Abbreviation: RR, relative risk.

a

Models are adjusted for the Obstetric Comorbidity Index.

b

Maternal morbidity/mortality includes maternal death, obstetric embolism, obstetric shock, postpartum hemorrhage with hysterectomy or other procedures to control bleeding, sepsis, third- or fourth-degree perineal laceration, uterine rupture, and venous thromboembolism.

c

Neonatal morbidity includes birth asphyxia, fetal asphyxia, grade 3 or 4 intraventricular hemorrhage, neonatal convulsions, other disturbances of cerebral status of the newborn, respiratory distress syndrome, birth injuries, and shoulder dystocia.

d

Perinatal mortality includes stillbirth and neonatal death in the hospital, and this analysis was restricted to pregnancies with a gestational age ≥30 weeks.

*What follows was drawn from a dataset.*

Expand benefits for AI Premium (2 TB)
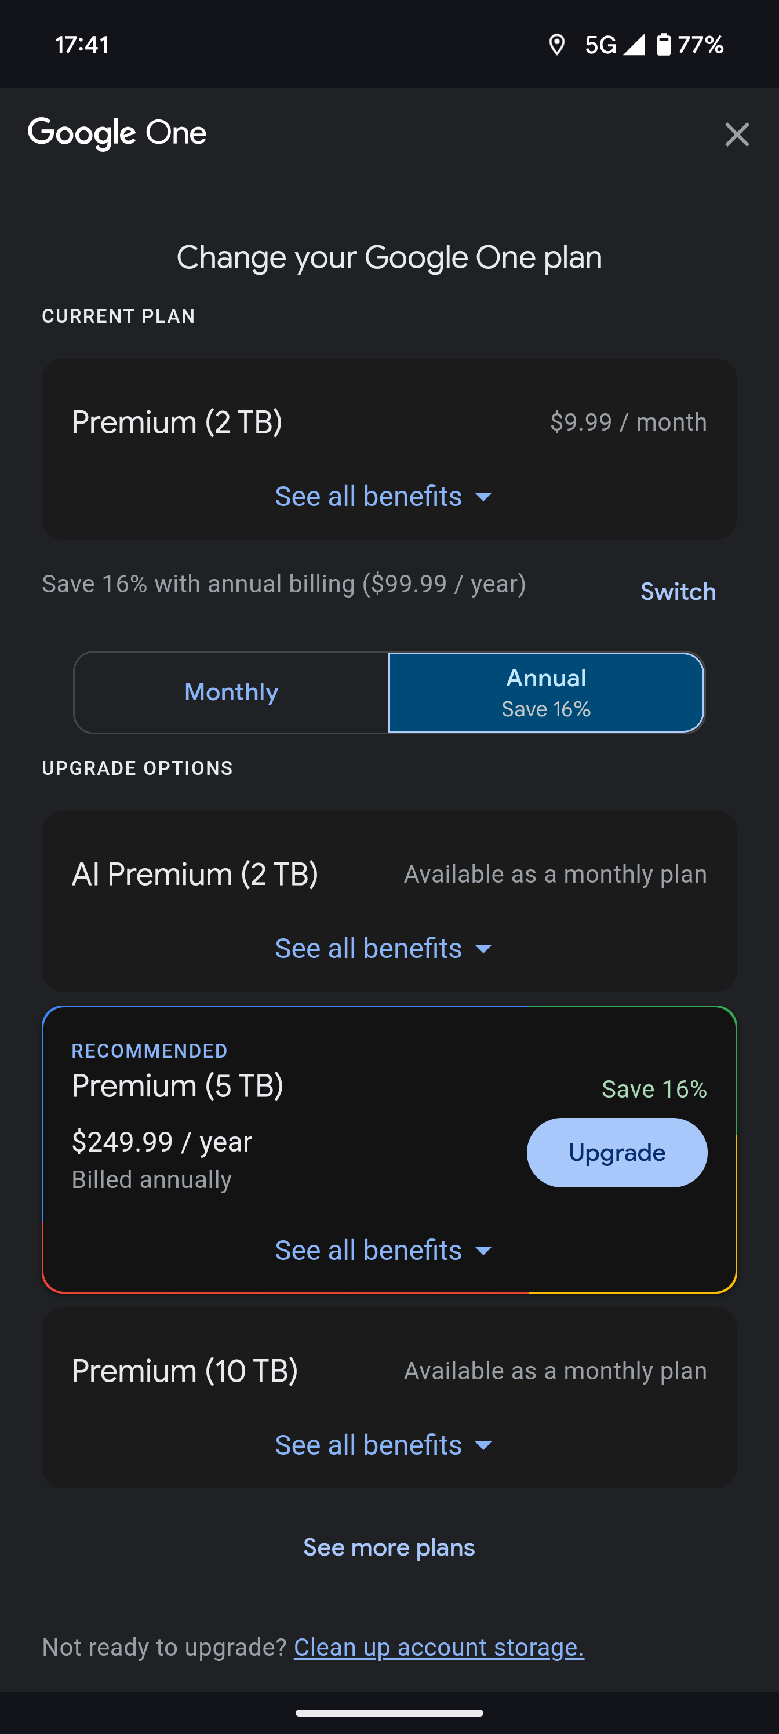 [383, 948]
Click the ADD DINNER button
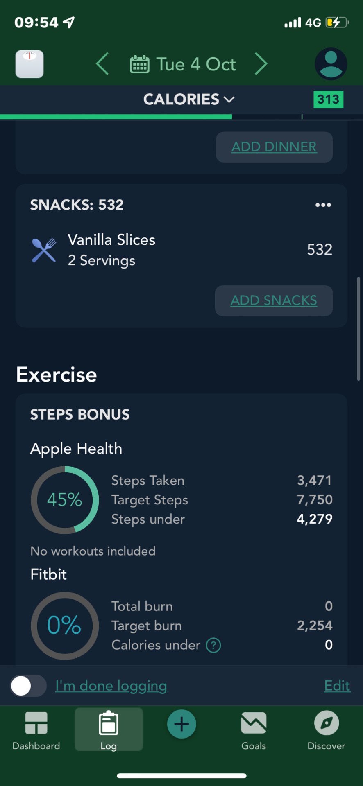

Although the use of labor induction increased significantly over time for women with type 1 (P = 0.001), type 2 (P < 0.001), and gestational (P < 0.001) diabetes, the rate of caesarean delivery remained constant among women with type 2 diabetes (P = 0.18) and gestational diabetes (P = 0.94) but increased from 51.2% (95% CI, 55.2% to 63.0%) to 64.5% (95% CI, 60.9% to 68.0%) in women with type 1 diabetes (P = 0.02) (Fig. 2). Overall, women with diabetes were more likely to experience maternal morbidity/mortality and neonatal morbidity (Table 2). No significant changes were observed in the rate of maternal morbidity/mortality over time for women with type 1 (P = 0.54) or type 2 diabetes (P = 0.80). However, the rate of maternal morbidity/mortality increased significantly in women with gestational diabetes from 3.4% (95% CI, 3.1% to 3.8%) in 2004 to 3.8% (95% CI, 3.6% to 4.1%) in 2014 (P < 0.001) (Fig. 3). The rate of neonatal morbidity increased among women with type 1 diabetes from 23.8% (95% CI, 20.6% to 27.4%) to 26.8% (95% CI, 23.7% to 30.2%) (P = 0.03) and among women with gestational diabetes from 11.1% (95% CI, 10.5% to 11.7%) to 11.4% (95% CI, 10.9% to 11.8%) (P = 0.003). No temporal changes in patterns were observed for women with type 2 diabetes (P = 0.19) (Fig. 3). The increased rate of neonatal morbidity among women with type 1 diabetes was partly due to the increased rate of preterm birth in this population, which increased from 31.9% (95% CI, 28.4% to 35.7%) in 2004% to 36.9% (95% CI, 33.4% to 40.5%) in 2014 (P = 0.001). No temporal changes in the preterm birth rate were observed for women with type 2 (P = 0.45) or gestational diabetes (P = 0.30) (Fig. 3). The rate of perinatal mortality decreased from 0.6% (95% CI, 0.4% to 0.7%) in 2004 to 0.3% (95% CI, 0.3% to 0.4%) in 2014 among women with gestational diabetes (P = 0.01). No temporal changes in perinatal mortality rates were observed for women with type 1 diabetes (P = 0.13) or women with type 2 diabetes (P = 0.43) (Fig. 3).

Figure 2.

Figure 2.

Temporal trends in obstetric intervention (A, labor induction; B, caesarean section) among pregnancies in women with type 1, type 2, and gestational diabetes mellitus compared with women without diabetes mellitus (Canada, excluding Quebec, 2004 to 2015).

Figure 3.

Figure 3.

Temporal trends in obstetric outcomes (A, maternal morbidity; B, neonatal morbidity; C, perinatal death; D, preterm birth) among pregnancies in women with type 1, type 2, and gestational diabetes mellitus compared with women without diabetes mellitus (Canada, excluding Quebec, 2004 to 2015).

3. Discussion

Our study showed that in a contemporary obstetric population, infants of women with gestational diabetes mellitus, type 2 diabetes mellitus, and type 1 diabetes mellitus had higher rates of neonatal morbidity and neonatal length of stay compared with infants of women without diabetes mellitus. Maternal morbidity/mortality rates were significantly higher among women with gestational diabetes mellitus and type 1 diabetes mellitus, and maternal length of stay was increased among women with all diabetes mellitus subtypes. Rates of labor induction and caesarean delivery were also higher among women with diabetes mellitus. Although perinatal mortality rates remained increased in all diabetes subtypes, rates of perinatal mortality decreased in women with gestational diabetes.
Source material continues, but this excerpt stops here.